Activity: Up to and including the line with "Task: Enable the Sync checkbox", restate the records below word for word, beginning with their first line.

-- -- --

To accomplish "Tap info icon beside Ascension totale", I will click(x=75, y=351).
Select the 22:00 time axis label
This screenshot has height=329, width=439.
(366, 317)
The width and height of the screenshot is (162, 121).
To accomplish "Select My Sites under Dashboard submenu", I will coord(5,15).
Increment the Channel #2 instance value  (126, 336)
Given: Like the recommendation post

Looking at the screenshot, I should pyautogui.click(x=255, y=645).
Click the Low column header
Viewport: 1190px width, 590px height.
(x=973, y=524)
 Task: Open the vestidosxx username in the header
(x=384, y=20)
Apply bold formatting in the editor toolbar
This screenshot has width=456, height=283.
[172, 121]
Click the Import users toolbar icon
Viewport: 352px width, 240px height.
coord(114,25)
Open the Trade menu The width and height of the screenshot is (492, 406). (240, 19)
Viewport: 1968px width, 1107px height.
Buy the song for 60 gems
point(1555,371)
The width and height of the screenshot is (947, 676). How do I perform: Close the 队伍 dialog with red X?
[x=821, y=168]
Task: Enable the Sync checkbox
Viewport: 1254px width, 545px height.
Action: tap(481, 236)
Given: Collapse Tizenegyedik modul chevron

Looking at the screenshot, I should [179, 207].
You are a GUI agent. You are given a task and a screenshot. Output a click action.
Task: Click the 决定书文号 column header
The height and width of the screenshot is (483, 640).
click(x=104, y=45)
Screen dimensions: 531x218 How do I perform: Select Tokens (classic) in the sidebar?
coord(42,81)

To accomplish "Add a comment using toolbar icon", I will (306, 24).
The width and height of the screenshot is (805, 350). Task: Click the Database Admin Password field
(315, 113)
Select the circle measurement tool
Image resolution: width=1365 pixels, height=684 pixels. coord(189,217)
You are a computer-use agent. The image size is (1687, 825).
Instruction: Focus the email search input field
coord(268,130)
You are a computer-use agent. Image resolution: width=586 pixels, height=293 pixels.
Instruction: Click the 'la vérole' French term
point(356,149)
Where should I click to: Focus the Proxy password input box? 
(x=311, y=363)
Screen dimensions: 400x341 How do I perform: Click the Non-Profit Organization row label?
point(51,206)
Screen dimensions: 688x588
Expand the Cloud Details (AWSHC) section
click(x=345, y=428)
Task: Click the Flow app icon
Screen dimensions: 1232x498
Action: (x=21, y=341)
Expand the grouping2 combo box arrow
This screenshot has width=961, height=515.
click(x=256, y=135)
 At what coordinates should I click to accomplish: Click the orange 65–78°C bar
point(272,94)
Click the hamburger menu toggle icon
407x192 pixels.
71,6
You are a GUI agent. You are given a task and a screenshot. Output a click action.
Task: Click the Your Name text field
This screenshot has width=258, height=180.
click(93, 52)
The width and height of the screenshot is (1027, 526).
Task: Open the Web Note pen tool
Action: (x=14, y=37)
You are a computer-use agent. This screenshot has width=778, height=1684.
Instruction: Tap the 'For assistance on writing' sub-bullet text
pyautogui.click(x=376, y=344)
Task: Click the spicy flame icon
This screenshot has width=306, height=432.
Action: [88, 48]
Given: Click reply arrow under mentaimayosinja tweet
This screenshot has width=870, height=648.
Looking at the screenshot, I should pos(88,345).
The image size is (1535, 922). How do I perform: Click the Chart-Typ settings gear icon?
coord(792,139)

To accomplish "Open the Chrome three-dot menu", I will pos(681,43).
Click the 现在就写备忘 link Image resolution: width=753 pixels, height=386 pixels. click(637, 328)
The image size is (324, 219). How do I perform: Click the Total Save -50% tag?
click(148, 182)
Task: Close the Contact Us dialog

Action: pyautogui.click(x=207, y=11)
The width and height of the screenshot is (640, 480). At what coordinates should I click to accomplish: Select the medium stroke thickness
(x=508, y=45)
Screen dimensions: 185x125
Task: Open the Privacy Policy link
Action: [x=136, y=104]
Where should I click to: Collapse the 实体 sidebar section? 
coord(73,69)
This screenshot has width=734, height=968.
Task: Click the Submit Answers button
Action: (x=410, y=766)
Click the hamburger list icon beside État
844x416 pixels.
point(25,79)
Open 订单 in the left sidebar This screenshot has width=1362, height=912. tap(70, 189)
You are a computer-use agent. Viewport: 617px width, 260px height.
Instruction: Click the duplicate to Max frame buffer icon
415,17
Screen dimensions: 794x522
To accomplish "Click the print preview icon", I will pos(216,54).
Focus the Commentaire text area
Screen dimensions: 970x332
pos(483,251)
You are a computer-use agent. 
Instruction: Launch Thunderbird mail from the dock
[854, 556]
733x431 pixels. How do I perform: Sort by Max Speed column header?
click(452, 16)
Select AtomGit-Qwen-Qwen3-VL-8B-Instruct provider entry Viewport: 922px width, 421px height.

-- -- --

Solved problem:
To accomplish "Tap info icon beside Ascension totale", I will click(x=75, y=351).
Select the 22:00 time axis label
This screenshot has height=329, width=439.
(366, 317)
The width and height of the screenshot is (162, 121).
To accomplish "Select My Sites under Dashboard submenu", I will coord(5,15).
Increment the Channel #2 instance value  (126, 336)
Given: Like the recommendation post

Looking at the screenshot, I should pyautogui.click(x=255, y=645).
Click the Low column header
Viewport: 1190px width, 590px height.
(x=973, y=524)
 Task: Open the vestidosxx username in the header
(x=384, y=20)
Apply bold formatting in the editor toolbar
This screenshot has width=456, height=283.
[172, 121]
Click the Import users toolbar icon
Viewport: 352px width, 240px height.
coord(114,25)
Open the Trade menu The width and height of the screenshot is (492, 406). (240, 19)
Viewport: 1968px width, 1107px height.
Buy the song for 60 gems
point(1555,371)
The width and height of the screenshot is (947, 676). How do I perform: Close the 队伍 dialog with red X?
[x=821, y=168]
Task: Enable the Sync checkbox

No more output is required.